Sticky connections are ideal for workloads where avoiding the overhead of connection pooling context switches is important. Currently, you cannot explicitly request a sticky connection through configuration or connection parameters (this capability is planned for a future release).

In the meantime, you can explicitly request sticky connections by using a role with superuser privileges, as all connections initiated by superusers are treated as sticky by default. This approach is particularly recommended for administrative tasks, long-running analytical queries, or debugging sessions where stickiness avoids context switching overhead.

Coordinate connection scaling using a smart driver

YugabyteDB YSQL Smart Drivers and Connection Manager are designed to work together and complement each other for optimal scalability and performance.

A smart driver intelligently routes connections across nodes in a distributed YugabyteDB cluster, ensuring that application traffic is load-balanced efficiently, and can dynamically route queries to appropriate TServers.

Connection Manager operates at the node level, handling pooling and management of server and client connections in each TServer. It ensures efficient usage of backend resources, reduces the cost of idle connections, and smoothes out connection spikes.

By using a smart driver and Connection Manager together, you benefit from end-to-end optimization:

  • Connections are intelligently spread across the cluster (Smart Driver)
  • In each node, connections are pooled, shared, and throttled effectively (Connection Manager)

This layered architecture enables high concurrency, efficient resource use, and operational simplicity, especially in large-scale, multi-tenant environments.

Configure optimal memory settings

In a YugabyteDB node, the TServer and PostgreSQL (YSQL) processes run side-by-side and share the memory available on the node.

  • The TServer handles data storage, replication (DocDB), and tablet-level operations.
  • The PostgreSQL process provides the SQL layer (YSQL), but it's tightly integrated and communicates with the TServer over RPCs.

For optimal distribution of memory between TServer and PostgreSQL processes, set the use_memory_defaults_optimized_for_ysql flag to true when you create a cluster.

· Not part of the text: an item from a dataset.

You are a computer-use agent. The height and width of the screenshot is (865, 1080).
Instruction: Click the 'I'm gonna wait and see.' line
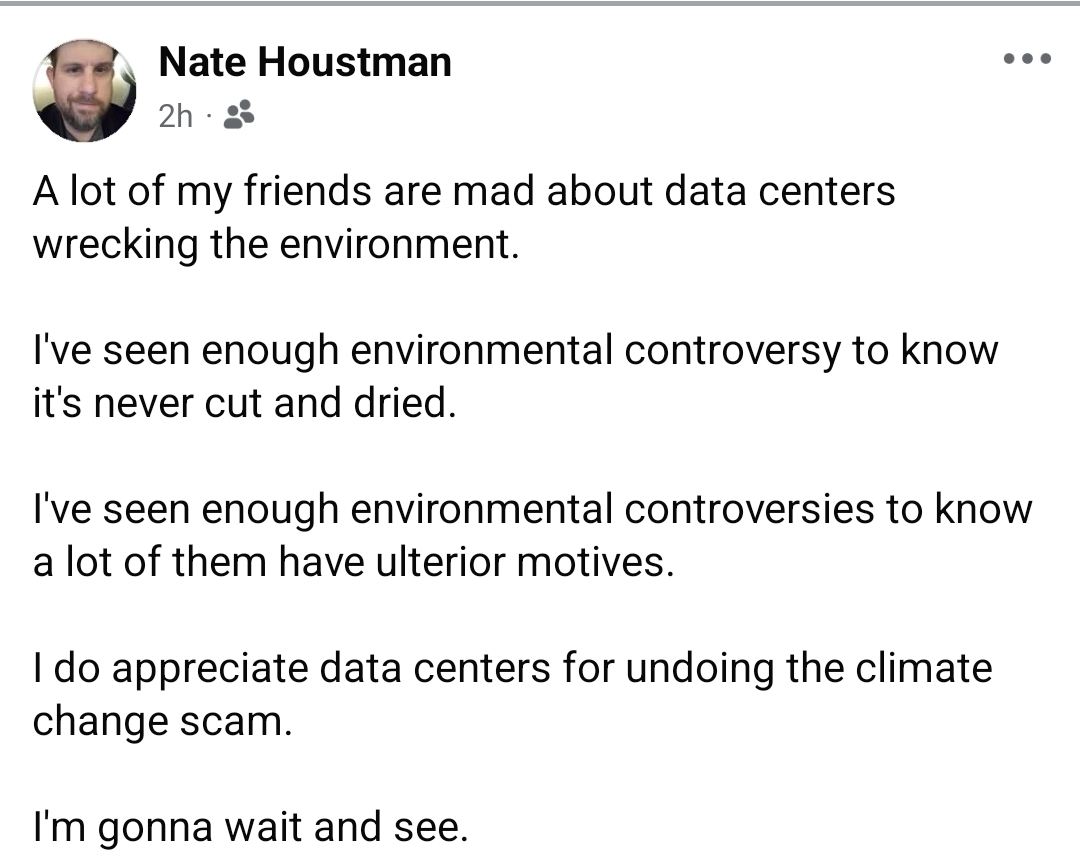[251, 827]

Refer to Memory division smart defaults for more details.

Note that when Connection Manager is enabled, an instance of the odyssey process is also run on each database node, which can take up to 200MB of RAM.

Right-size the cluster

When sizing your YugabyteDB cluster, be sure to use server (actual) connections, not just client connection pool settings, to guide your calculations. Client connection pools may multiplex multiple client connections over a single server one, so it's the server, concurrent active connections that impact resource usage and should drive cluster sizing.

You should create a maximum of 15 server connections per vCPU at a baseline level. However, to right-size your cluster you should also consider the expected number of concurrent active YSQL connections, and the p99 latency requirements of your workload. As the number of active connections increases, so does the cost of CPU context switching, which can negatively impact p99 latencies. For latency-sensitive or high-throughput workloads, it's often better to use fewer than 15 connections per core when calculating your cluster size.

For example, if your workload typically has 600 concurrent active connections, and you assume a safe limit of 10 active connections per vCPU, you'll need at least 60 vCPUs in total. In a 6-node cluster with a replication factor (RF) of 3, the data is evenly distributed, so you can plan for 16 vCPUs per node to meet that requirement. This setup ensures each node has enough compute capacity to handle its share of active connections without introducing excessive latency.

Run performance benchmarks with your specific workload to validate your sizing, and fine-tune the connections-per-core ratio as needed. Keep in mind that you have to think beyond just the number of connections when you're sizing your cluster.